Я думаю, что процитированный вами отрывок интересен, но он взят из части романа о человеке, близком к этим страданиям, к этой метафизической и реальной тоске, которому приходится с этим справляться. Я не думаю, что было бы правильно говорить, что мне, как еврею, нужно «исцеляться» в данный момент.

Мне нужно больше узнать. Мне нужно писать лучше. Мне нужно подумать о том, что делать дальше, чтобы попытаться что-то изменить. Но я не думаю, что я болен. Когда я писал «Вопль», я говорил людям, что пишу, потому что был наполовину безумен из-за всего этого, и использовал это безумие как приём в романе — Фердинанд думает, что сходит с ума. Я не думаю, что на самом деле сходил с ума; я думаю, что наблюдал за происходящим и старался оставаться как можно спокойнее и рациональнее.

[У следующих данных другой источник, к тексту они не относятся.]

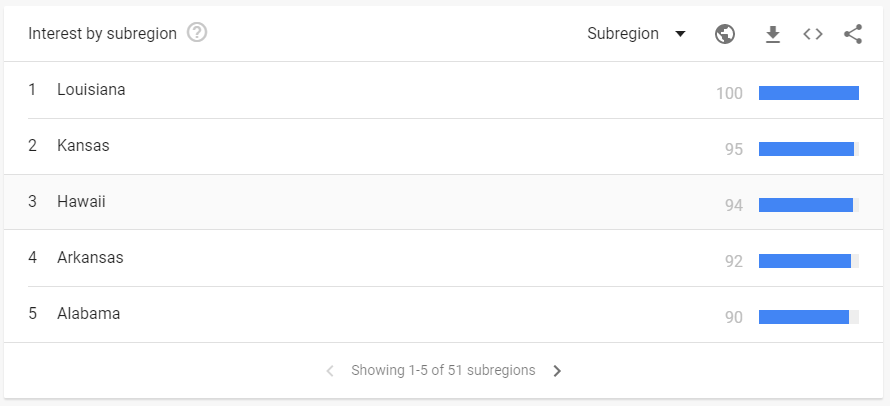Click Louisiana's interest bar at 100
Image resolution: width=890 pixels, height=406 pixels.
point(809,93)
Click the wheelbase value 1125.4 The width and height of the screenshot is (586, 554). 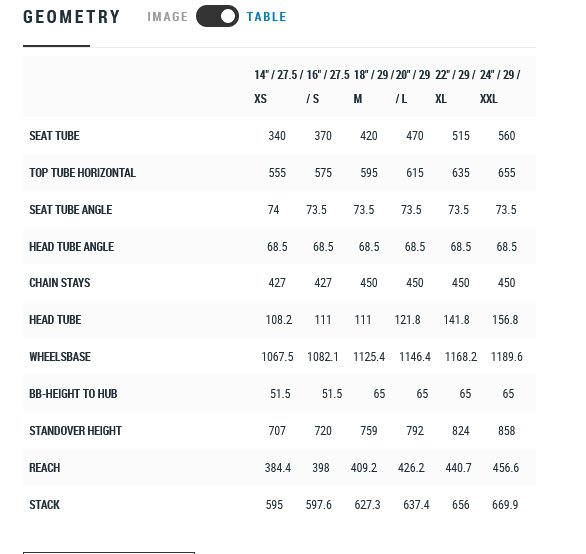point(369,357)
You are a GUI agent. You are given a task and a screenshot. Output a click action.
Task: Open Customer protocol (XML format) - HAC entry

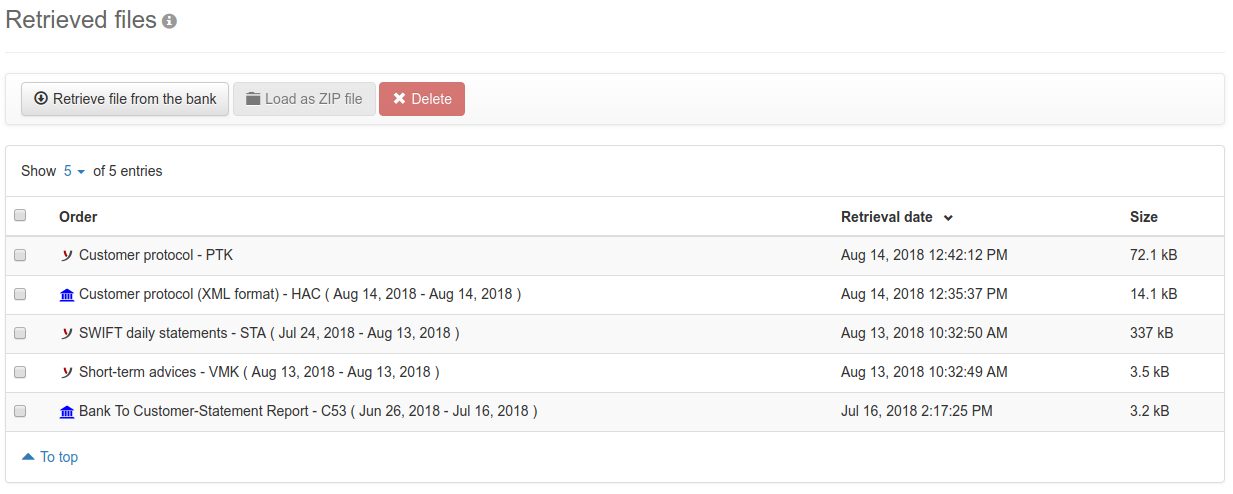click(x=300, y=294)

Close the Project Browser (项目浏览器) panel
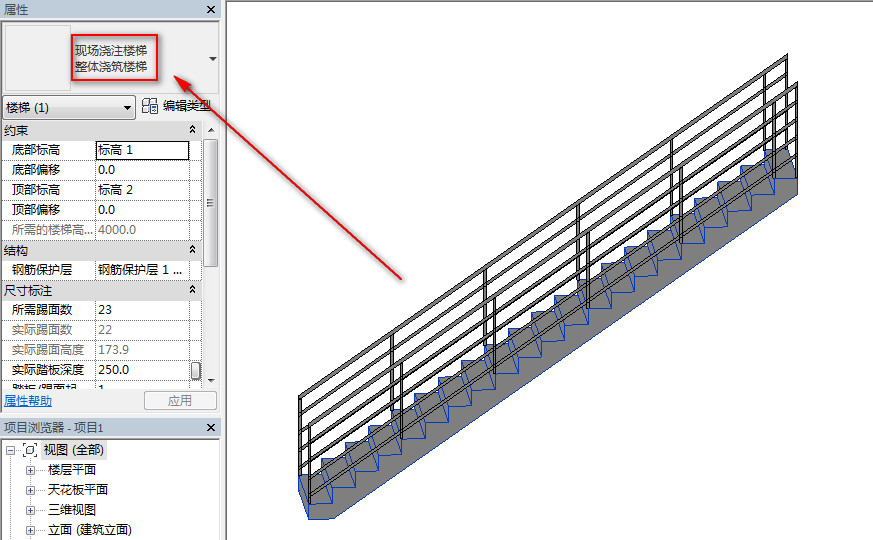click(x=210, y=428)
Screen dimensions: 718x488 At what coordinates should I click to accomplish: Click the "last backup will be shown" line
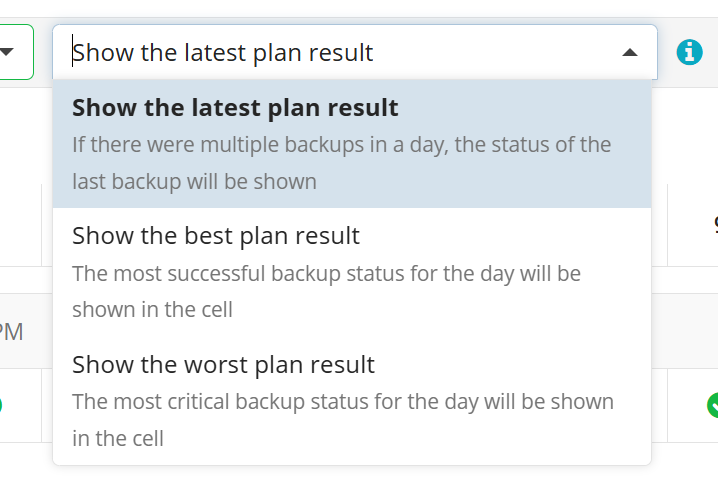[194, 181]
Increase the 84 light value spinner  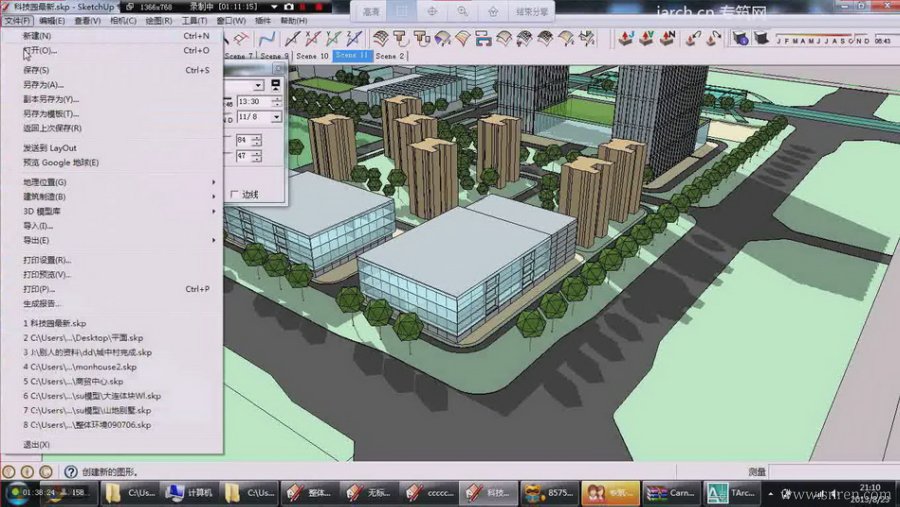257,136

Я думаю, нам нужно именно это — не лекарство, медицинское или психологическое, а больше знать, больше читать, быть лучше информированным о том, что было сделано неправильно, а также о том, что было сделано правильно, хотя я лично не считаю, что сделал что-то неправильное. Но, возможно, некоторые из тех, кому я отдаю свою верность, сделали — поэтому нам следует знать об этом. И нам следует хорошо знать свою собственную историю.

Всякий раз, когда я рассказываю о книге, люди говорят мне, что у них есть дочь или сын «как Зои» — кажется, в каждой еврейской семье в Англии есть такая. Потом они подходят ко мне и спрашивают, что делать. Я говорю: скажите им правду. Они говорят: «Они не хотят слушать правду». Я отвечаю: «Ну, может быть, со временем и захотят, но ущерб уже нанесен, потому что им не рассказали правду достаточно рано».

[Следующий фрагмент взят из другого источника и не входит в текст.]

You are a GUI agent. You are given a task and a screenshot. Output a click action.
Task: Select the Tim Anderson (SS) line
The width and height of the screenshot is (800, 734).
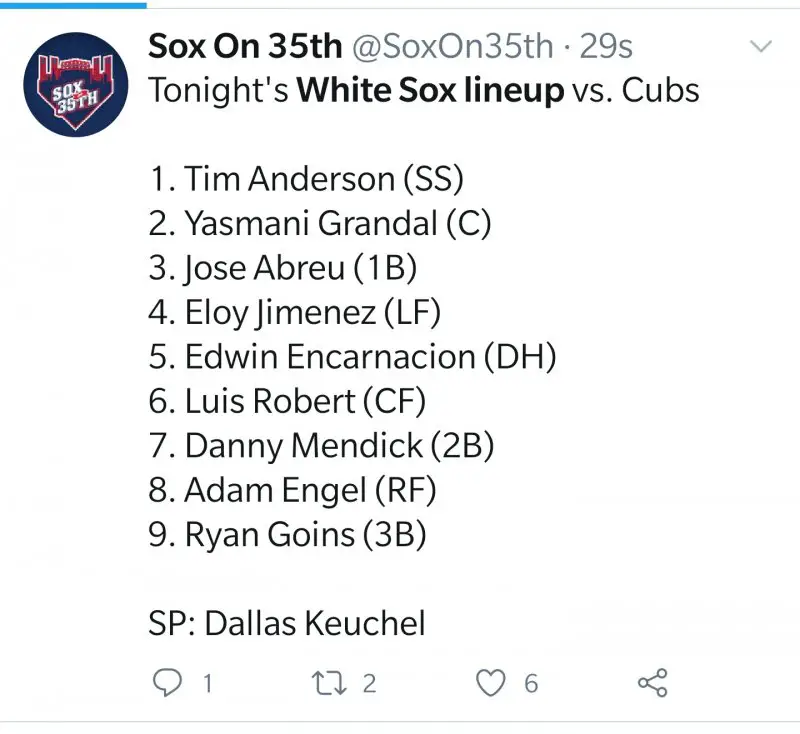click(x=306, y=179)
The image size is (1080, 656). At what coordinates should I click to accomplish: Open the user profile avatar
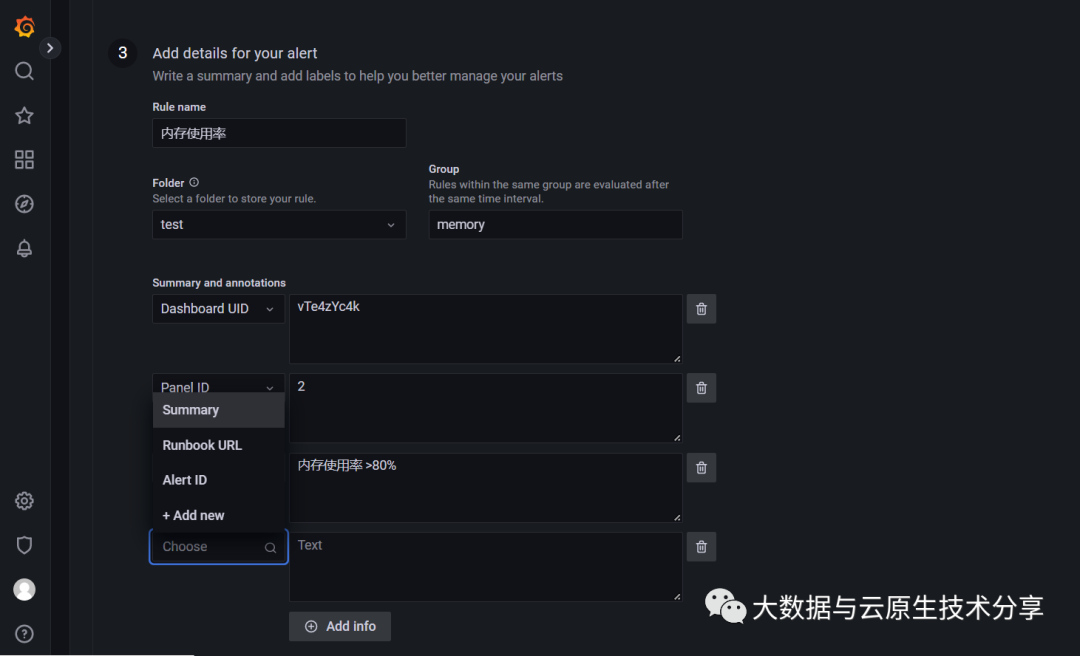[x=25, y=590]
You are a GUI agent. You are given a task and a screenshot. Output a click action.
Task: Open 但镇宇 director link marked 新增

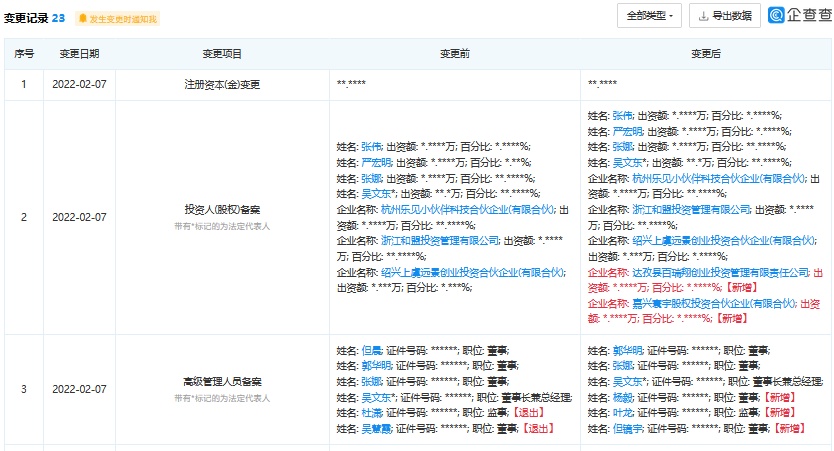click(x=627, y=428)
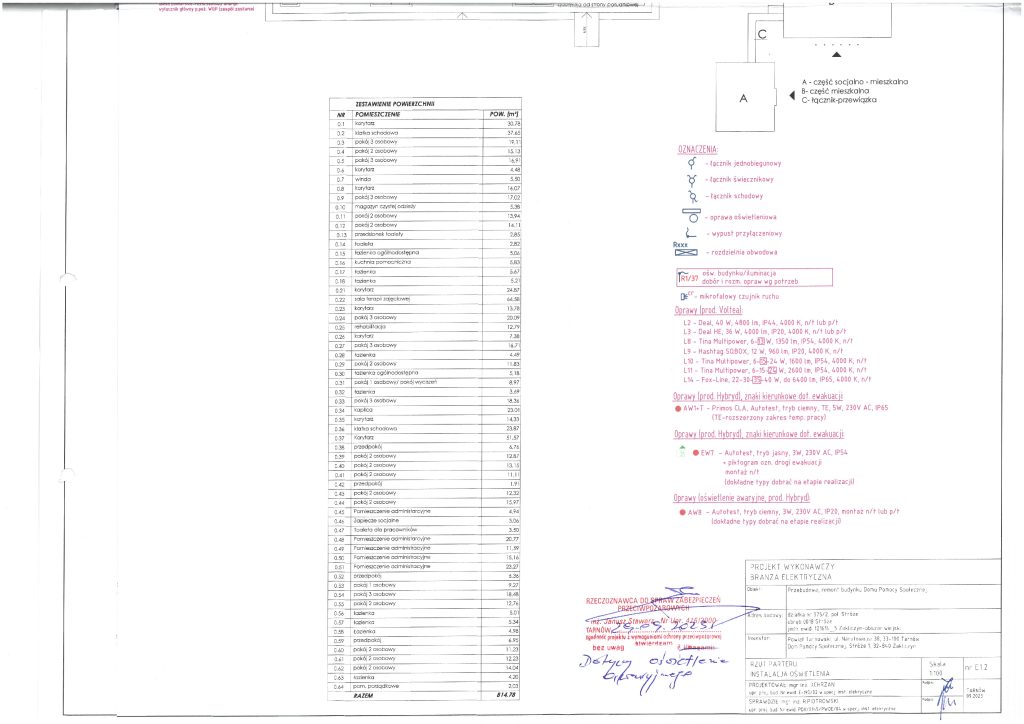Click the block labeled A in key plan
The image size is (1024, 724).
744,98
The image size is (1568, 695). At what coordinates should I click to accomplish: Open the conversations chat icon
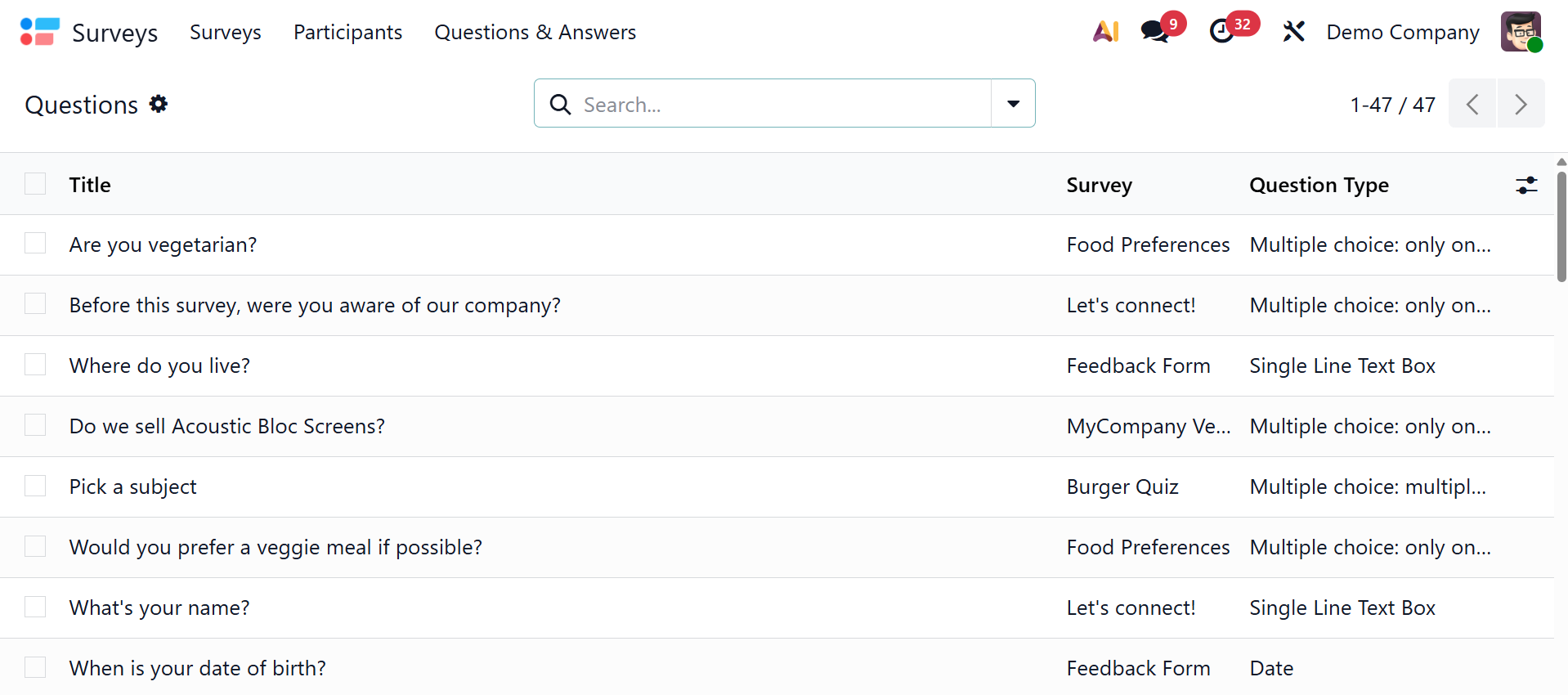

Их, конечно, отправили в университет, и мы считали, что это правильное решение, потому что после Холокоста мы сказали: «Никогда больше», и спросили, что поможет гарантировать это «никогда больше» — и ответ всегда был: образование, образование, образование. Что ж, угадайте, что произошло.

Последнее место, куда вы захотите отправить чувствительного еврейского ребенка в данный момент, — это университет, потому что у некоторых — не у всех и не у каждого профессора, но у некоторых — их будут кормить бессмыслицей: не просто чем-то оскорбительным, не просто чем-то заведомо ложным, а бредом в самой форме его изложения.

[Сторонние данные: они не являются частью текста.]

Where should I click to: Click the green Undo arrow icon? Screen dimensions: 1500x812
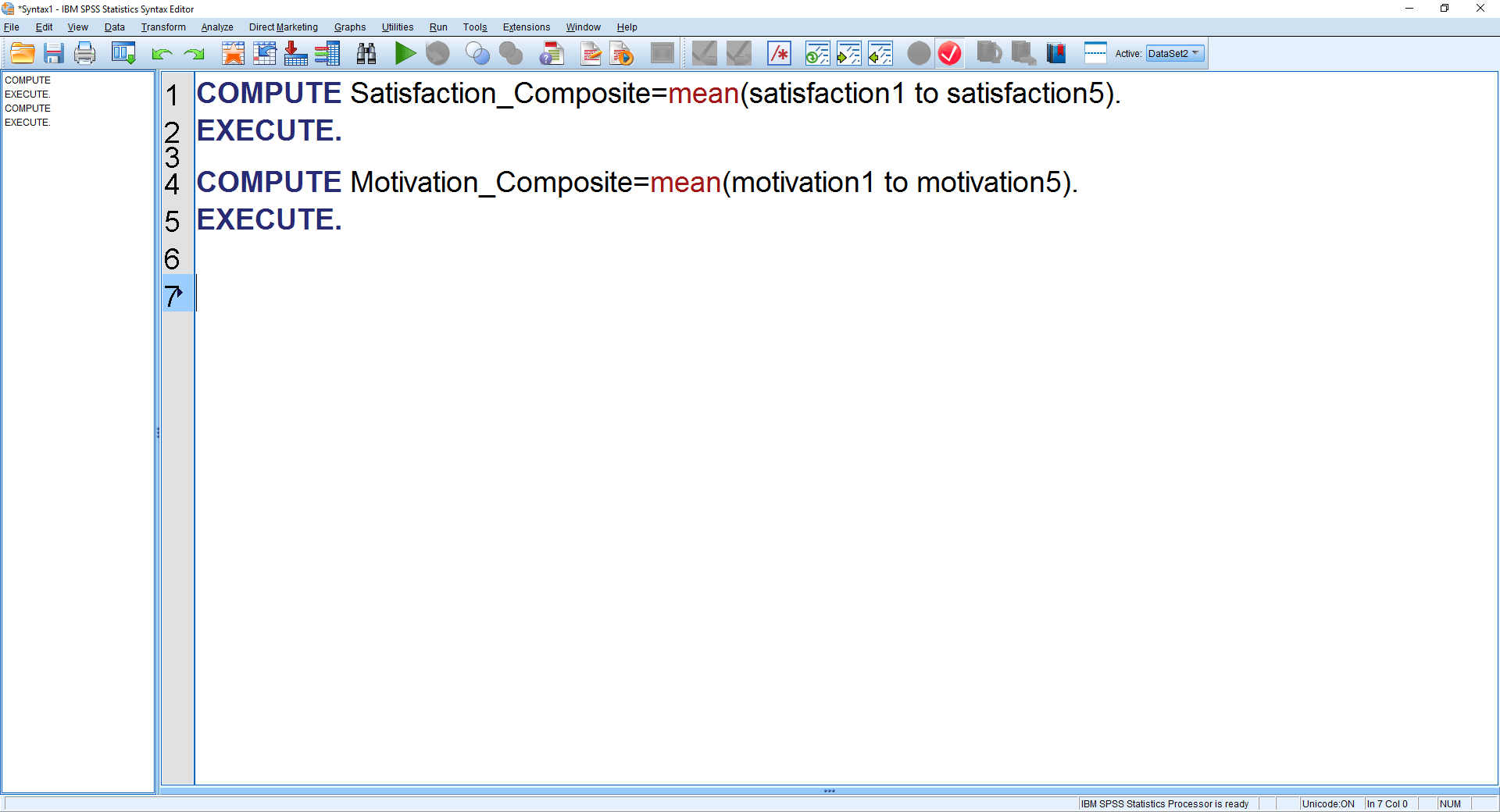click(x=162, y=53)
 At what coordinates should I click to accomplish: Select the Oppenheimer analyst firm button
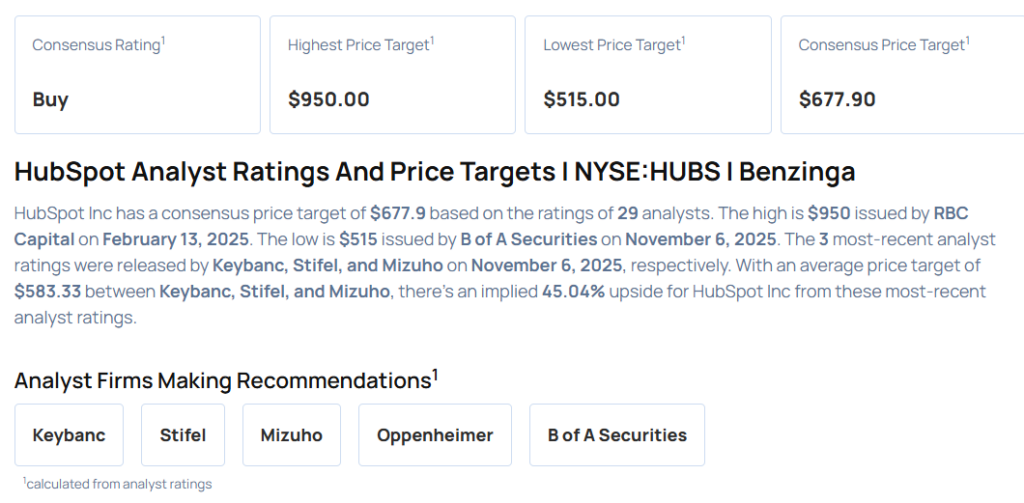[435, 435]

Нам нужно подготовить наших детей к этому. Когда какой-нибудь профессор начинает говорить с вами о «колониализме поселенцев», вот что вы делаете — вы, образно говоря, хватаете его за горло и бросаете ему вызов. Вот к чему мы должны их подготовить: к лучшему пониманию нашей собственной истории. Дети её не знают. Они маршируют и говорят о сионизме, не зная, что это такое на самом деле.

Мы часто смеёмся над теми, кто скандирует «от реки до моря», но не может назвать ни реку, ни море — это лёгкая мишень. Но они даже не знают, что одной из первых сионисток была Джордж Элиот. Когда я говорю об этом молодым людям на уроках, они смотрят на меня как на сумасшедшего.

Джордж Элиот — это не то, что они представляют, когда думают о «сионистах» — они представляют себе фанатичных евреев с дикими бородами, кирками и дробовиками, стремящихся к бунту. Они не могут представить, что писательница и философ-нееврейка, предложившая викторианской Англии почти другую версию христианства, могла быть ещё и сионисткой. Научите их этому. Знайте нашу собственную историю.